-- Given passage start --

Learn what the California Consumer Privacy Act (CCPA) is, why it matters for data privacy, and how organizations ensure compliance with consumer rights requirements.
The California Consumer Privacy Act (CCPA) is a comprehensive data privacy law that enhances consumer rights and business obligations related to personal information. Enacted in 2018 and effective since January 2020, the CCPA provides California residents the right to access, delete, and opt out of the sale of their personal data. The law applies to organizations that meet specific thresholds for revenue, data volume, or business activity involving California consumers. It established one of the first major state-level privacy frameworks in the United States and served as a model for other state laws and the later California Privacy Rights Act (CPRA).
The CCPA transformed U.S. data privacy by introducing consumer-centric protections similar to global regulations like the GDPR. It requires businesses to disclose how personal data is collected, shared, and sold, while empowering consumers to exercise control over their data.

-- Given passage end --
-- Records for processing start --

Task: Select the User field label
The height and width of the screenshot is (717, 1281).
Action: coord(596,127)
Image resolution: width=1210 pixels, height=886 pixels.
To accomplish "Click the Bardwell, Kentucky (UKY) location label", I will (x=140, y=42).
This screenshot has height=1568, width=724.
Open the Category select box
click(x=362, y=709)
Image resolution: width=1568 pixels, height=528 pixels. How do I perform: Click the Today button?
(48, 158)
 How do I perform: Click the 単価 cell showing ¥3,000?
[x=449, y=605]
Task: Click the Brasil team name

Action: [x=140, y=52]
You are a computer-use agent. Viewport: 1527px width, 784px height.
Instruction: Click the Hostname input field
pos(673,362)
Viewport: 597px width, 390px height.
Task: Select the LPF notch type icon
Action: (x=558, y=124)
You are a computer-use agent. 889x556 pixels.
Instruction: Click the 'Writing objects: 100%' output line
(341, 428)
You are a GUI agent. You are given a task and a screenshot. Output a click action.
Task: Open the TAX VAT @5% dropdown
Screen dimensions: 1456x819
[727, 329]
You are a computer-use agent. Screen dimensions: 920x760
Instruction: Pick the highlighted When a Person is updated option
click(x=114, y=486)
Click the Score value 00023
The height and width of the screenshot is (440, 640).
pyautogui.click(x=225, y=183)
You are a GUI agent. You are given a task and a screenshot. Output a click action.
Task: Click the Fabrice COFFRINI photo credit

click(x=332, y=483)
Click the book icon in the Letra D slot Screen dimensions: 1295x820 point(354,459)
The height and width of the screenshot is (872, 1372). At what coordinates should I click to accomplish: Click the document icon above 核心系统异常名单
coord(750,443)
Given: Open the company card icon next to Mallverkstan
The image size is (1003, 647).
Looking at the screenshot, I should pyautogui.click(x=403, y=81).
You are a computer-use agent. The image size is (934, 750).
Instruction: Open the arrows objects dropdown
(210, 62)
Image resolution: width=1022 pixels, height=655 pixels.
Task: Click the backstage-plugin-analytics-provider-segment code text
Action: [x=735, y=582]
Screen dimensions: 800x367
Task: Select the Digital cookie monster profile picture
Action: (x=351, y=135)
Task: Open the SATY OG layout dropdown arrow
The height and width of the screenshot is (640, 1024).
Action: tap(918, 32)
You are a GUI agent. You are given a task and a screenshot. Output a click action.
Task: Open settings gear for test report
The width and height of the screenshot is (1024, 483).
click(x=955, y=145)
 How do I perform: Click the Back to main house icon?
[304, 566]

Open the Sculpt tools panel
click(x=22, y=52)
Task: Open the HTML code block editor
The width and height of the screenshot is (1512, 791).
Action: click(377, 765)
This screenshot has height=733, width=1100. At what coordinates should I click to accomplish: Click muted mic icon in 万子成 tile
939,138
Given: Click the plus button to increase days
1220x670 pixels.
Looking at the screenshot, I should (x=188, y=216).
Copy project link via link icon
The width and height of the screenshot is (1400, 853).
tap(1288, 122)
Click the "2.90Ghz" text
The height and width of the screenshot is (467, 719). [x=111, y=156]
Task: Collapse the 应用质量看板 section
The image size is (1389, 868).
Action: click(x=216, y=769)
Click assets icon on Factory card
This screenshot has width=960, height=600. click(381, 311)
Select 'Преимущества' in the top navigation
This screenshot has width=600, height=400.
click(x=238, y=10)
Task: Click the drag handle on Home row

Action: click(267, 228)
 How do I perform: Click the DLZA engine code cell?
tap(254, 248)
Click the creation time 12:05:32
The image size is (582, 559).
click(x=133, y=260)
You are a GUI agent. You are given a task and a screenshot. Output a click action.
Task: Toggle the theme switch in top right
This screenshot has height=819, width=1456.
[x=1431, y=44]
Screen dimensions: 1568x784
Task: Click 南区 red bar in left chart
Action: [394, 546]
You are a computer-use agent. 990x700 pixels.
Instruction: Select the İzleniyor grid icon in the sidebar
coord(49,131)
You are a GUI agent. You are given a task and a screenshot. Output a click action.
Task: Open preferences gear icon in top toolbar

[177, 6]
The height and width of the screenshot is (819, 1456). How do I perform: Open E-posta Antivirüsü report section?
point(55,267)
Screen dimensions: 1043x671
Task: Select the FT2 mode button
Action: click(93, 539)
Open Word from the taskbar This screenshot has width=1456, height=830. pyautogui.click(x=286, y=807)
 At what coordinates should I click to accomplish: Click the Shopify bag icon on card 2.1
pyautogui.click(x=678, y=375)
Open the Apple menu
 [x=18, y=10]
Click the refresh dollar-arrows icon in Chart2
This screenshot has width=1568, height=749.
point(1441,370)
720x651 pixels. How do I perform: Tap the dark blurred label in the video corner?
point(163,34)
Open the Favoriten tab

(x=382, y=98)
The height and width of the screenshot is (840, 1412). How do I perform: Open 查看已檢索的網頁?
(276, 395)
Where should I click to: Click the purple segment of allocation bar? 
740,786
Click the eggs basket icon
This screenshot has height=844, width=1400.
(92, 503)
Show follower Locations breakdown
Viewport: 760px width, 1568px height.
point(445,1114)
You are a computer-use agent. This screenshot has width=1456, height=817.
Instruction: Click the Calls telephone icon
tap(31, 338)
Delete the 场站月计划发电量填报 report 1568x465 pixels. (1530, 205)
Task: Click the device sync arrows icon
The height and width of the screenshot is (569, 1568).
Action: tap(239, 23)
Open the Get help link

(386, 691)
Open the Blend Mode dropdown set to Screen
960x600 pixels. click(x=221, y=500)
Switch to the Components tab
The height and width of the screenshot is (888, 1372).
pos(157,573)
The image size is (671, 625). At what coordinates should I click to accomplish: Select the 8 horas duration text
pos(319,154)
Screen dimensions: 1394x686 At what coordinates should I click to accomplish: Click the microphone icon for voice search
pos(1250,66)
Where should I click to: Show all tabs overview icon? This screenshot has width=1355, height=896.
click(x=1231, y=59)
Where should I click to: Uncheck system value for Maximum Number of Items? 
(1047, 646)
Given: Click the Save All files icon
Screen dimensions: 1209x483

-- Records for processing end --

Written request A
Copy the entries word for word, from their first line through the line that contains "will (x=140, y=42).", including both of those lines.
Written request B
Pick up the passage on the California Consumer Privacy Act after its last sentence and keep writing.
The CCPA passage and the entries have nothing to do with each other.

Task output A
Task: Select the User field label
The height and width of the screenshot is (717, 1281).
Action: coord(596,127)
Image resolution: width=1210 pixels, height=886 pixels.
To accomplish "Click the Bardwell, Kentucky (UKY) location label", I will (x=140, y=42).

Task output B
Compliance with the CCPA builds consumer trust, mitigates reputational risks, and helps organizations prepare for stricter U.S. privacy laws. The California Privacy Protection Agency (CPPA) enforces the CCPA and its amendments, issuing fines for non-compliance and requiring ongoing transparency and accountability.
The CCPA’s influence extends beyond California, shaping national privacy expectations and prompting organizations to adopt broader governance programs covering data inventory, consent management, and user rights automation.
OneTrust helps organizations operationalize CCPA compliance through centralized consent management, automated consumer rights workflows, and dynamic privacy notices. The platform enables scalable compliance by unifying data discovery, preference tracking, and reporting across jurisdictions.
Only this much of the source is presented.